Thanks for the tip about -ds-, that will at least answer
my first question in the something close to affirmative.
And yes, I did simplify in my examples, because I was too
lazy to check my code. Similarly (per Nick's comment), I
know that -summarize if <cond>- was completely out of line,
but thought it was worth a thousand words of trying explain
what I wanted to do.
Had never noticed that feature of -ds-, quite useful. Though
would be nice it was extending to matching particular char
values. Eg,
. ds, has(char scale KCCQ)
thanks,
Jeph
Johannes Geyer wrote:
>> This has been helpful in a lot of programming contexts.
>> For instance, I currently pull out the variables that form
>> the KCCQ survey scale by looping over ALL the variables
>>
>> foreach V of _all {
>> local scale = V[scale]
>> if "`scale'"=="KCCQ" {
>> ...
>> }
>> }
>>
>
> I have a question related to your code:
>
> local scale = V[scale]
>
> does this work or did you simplify?
>
> I get an error message, Stata does not know what
> "scale" is, so I have to write
>
> local scale = "`V[scale]'"
>
> furthermore "V" is a local, the code would be:
>
> local scale = "``V'[scale]'"

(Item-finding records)
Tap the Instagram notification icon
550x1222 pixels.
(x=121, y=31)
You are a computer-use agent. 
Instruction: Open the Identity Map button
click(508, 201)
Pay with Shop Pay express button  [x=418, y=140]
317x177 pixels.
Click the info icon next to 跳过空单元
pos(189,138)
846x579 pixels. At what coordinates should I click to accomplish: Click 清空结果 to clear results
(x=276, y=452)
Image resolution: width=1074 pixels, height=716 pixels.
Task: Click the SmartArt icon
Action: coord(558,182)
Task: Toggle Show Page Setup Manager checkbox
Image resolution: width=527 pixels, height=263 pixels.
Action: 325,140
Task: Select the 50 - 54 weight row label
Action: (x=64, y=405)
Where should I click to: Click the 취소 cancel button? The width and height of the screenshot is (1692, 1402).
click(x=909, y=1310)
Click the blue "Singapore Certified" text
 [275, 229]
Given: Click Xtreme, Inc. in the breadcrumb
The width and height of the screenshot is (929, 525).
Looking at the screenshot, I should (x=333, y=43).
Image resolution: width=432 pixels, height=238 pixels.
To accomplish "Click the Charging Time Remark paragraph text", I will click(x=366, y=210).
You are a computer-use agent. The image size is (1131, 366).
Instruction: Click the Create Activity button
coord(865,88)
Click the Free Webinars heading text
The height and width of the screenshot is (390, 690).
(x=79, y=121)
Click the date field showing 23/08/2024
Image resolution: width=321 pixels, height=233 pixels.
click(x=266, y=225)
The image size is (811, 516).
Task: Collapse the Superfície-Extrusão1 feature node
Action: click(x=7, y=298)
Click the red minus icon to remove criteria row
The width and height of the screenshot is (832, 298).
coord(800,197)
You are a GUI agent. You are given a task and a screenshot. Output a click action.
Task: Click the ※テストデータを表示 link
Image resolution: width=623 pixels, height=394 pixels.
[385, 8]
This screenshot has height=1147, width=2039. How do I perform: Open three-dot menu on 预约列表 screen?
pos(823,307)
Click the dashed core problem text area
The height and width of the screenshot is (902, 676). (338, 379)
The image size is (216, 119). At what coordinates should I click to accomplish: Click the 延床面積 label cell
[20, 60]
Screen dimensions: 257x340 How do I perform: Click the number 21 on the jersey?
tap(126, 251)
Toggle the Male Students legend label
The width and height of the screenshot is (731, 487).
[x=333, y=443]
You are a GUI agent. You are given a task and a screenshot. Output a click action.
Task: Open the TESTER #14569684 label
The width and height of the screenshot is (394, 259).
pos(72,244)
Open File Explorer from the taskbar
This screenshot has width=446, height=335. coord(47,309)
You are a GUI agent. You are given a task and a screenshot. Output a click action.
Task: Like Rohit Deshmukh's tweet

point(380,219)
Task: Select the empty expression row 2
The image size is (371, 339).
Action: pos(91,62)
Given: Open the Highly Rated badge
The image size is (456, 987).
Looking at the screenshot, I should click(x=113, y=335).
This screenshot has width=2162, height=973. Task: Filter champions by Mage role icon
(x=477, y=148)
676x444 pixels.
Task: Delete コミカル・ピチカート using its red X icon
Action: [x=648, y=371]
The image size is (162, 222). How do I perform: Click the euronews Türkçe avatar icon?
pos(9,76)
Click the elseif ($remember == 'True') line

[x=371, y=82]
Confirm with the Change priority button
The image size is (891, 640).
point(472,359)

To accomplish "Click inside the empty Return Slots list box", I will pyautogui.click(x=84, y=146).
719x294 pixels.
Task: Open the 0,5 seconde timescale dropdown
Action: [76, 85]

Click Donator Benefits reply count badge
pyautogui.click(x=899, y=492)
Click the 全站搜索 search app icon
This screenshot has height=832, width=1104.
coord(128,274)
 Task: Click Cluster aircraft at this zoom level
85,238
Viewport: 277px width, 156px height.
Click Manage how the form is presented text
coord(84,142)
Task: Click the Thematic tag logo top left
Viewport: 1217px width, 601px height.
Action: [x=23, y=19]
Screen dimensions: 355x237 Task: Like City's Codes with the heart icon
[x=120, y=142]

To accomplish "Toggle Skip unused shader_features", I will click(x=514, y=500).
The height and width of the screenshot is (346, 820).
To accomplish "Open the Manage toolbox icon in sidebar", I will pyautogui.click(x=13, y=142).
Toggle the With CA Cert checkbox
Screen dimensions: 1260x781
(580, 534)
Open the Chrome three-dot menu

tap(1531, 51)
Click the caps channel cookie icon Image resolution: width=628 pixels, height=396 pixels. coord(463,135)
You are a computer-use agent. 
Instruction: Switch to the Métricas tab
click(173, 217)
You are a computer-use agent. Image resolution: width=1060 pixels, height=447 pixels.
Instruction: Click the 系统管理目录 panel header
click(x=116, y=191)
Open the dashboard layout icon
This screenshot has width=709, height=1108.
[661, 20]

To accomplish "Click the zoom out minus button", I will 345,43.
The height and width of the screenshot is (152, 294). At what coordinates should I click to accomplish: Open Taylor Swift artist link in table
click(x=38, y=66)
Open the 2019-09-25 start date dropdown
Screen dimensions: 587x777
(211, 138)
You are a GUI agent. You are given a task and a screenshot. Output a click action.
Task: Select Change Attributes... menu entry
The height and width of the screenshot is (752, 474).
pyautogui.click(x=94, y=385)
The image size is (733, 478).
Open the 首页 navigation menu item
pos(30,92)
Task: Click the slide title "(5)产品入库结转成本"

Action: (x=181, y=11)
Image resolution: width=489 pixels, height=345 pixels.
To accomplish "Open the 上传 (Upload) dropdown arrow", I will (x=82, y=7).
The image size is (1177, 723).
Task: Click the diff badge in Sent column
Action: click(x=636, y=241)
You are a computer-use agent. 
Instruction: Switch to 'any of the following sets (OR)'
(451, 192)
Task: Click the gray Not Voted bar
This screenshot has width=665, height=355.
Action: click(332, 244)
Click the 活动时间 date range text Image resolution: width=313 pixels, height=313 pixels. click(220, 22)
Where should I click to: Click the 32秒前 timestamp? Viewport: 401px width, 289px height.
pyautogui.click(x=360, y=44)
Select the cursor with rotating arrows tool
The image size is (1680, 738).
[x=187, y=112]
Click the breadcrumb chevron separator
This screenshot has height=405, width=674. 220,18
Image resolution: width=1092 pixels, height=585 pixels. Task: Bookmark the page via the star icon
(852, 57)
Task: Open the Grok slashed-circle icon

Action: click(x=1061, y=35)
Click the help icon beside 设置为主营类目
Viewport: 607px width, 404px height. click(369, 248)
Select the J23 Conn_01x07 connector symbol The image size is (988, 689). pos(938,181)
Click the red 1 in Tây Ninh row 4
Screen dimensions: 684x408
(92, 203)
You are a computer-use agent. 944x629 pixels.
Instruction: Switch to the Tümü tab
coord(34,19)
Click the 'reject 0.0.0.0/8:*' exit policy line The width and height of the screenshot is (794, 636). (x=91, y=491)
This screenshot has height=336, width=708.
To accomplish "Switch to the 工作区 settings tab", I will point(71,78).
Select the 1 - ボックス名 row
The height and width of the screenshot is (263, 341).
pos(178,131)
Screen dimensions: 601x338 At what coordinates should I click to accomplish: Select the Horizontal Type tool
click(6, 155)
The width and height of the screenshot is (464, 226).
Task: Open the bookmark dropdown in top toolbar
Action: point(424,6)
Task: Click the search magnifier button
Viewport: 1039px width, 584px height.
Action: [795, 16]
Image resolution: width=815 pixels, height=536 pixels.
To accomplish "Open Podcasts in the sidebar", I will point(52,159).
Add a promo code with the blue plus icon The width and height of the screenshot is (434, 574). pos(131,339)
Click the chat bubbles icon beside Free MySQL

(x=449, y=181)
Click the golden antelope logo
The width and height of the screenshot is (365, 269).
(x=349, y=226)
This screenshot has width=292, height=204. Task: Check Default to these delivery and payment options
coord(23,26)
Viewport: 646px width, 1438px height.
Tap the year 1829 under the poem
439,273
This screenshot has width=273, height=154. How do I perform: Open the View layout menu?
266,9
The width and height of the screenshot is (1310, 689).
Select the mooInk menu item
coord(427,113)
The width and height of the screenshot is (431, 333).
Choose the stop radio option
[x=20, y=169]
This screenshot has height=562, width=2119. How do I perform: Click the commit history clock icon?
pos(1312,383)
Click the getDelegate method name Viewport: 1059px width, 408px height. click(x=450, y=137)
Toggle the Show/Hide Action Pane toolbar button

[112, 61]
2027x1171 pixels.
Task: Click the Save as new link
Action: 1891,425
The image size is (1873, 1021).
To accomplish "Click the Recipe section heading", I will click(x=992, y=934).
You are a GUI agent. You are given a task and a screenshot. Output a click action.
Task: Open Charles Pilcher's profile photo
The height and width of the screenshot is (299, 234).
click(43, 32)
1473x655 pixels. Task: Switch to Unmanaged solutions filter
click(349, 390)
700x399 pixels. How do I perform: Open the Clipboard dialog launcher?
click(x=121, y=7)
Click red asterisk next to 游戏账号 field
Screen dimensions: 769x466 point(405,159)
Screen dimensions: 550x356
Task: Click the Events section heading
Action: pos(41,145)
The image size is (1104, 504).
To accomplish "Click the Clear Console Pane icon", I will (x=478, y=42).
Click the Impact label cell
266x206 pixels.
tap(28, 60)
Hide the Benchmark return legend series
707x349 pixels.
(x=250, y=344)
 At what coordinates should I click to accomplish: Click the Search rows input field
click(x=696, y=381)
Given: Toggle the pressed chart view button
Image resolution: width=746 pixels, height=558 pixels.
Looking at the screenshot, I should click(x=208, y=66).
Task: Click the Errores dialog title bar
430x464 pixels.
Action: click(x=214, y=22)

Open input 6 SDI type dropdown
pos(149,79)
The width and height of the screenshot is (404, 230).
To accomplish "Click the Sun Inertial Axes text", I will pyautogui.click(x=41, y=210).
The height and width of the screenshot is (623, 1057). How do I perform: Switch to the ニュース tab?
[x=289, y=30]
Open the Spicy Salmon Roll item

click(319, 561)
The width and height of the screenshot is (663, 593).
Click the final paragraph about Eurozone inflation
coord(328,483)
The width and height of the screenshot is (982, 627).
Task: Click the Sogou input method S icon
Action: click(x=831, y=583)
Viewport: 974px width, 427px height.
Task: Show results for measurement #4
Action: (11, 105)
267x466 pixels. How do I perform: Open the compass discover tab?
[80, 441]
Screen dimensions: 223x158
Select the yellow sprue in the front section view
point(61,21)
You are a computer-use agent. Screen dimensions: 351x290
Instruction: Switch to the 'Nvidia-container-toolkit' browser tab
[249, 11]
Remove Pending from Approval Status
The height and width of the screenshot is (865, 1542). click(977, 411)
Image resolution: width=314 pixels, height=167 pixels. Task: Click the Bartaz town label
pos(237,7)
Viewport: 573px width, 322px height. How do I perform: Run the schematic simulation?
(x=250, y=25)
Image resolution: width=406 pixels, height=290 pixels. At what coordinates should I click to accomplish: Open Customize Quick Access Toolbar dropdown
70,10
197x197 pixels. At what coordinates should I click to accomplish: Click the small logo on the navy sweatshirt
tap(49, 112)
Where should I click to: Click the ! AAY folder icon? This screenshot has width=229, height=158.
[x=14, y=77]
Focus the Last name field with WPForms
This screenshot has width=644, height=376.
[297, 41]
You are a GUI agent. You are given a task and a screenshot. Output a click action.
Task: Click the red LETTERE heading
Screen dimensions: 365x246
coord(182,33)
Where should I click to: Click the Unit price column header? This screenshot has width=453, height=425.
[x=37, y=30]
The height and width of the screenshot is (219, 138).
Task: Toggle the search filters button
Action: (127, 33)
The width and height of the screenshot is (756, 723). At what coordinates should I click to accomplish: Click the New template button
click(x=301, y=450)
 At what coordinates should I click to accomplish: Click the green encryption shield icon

• [Description of the task]: Output the entire message about Stata's ds command again, word for word. The data have no connection to the message about Stata's ds command.

• [Full answer]:
Thanks for the tip about -ds-, that will at least answer
my first question in the something close to affirmative.
And yes, I did simplify in my examples, because I was too
lazy to check my code. Similarly (per Nick's comment), I
know that -summarize if <cond>- was completely out of line,
but thought it was worth a thousand words of trying explain
what I wanted to do.
Had never noticed that feature of -ds-, quite useful. Though
would be nice it was extending to matching particular char
values. Eg,
. ds, has(char scale KCCQ)
thanks,
Jeph
Johannes Geyer wrote:
>> This has been helpful in a lot of programming contexts.
>> For instance, I currently pull out the variables that form
>> the KCCQ survey scale by looping over ALL the variables
>>
>> foreach V of _all {
>> local scale = V[scale]
>> if "`scale'"=="KCCQ" {
>> ...
>> }
>> }
>>
>
> I have a question related to your code:
>
> local scale = V[scale]
>
> does this work or did you simplify?
>
> I get an error message, Stata does not know what
> "scale" is, so I have to write
>
> local scale = "`V[scale]'"
>
> furthermore "V" is a local, the code would be:
>
> local scale = "``V'[scale]'"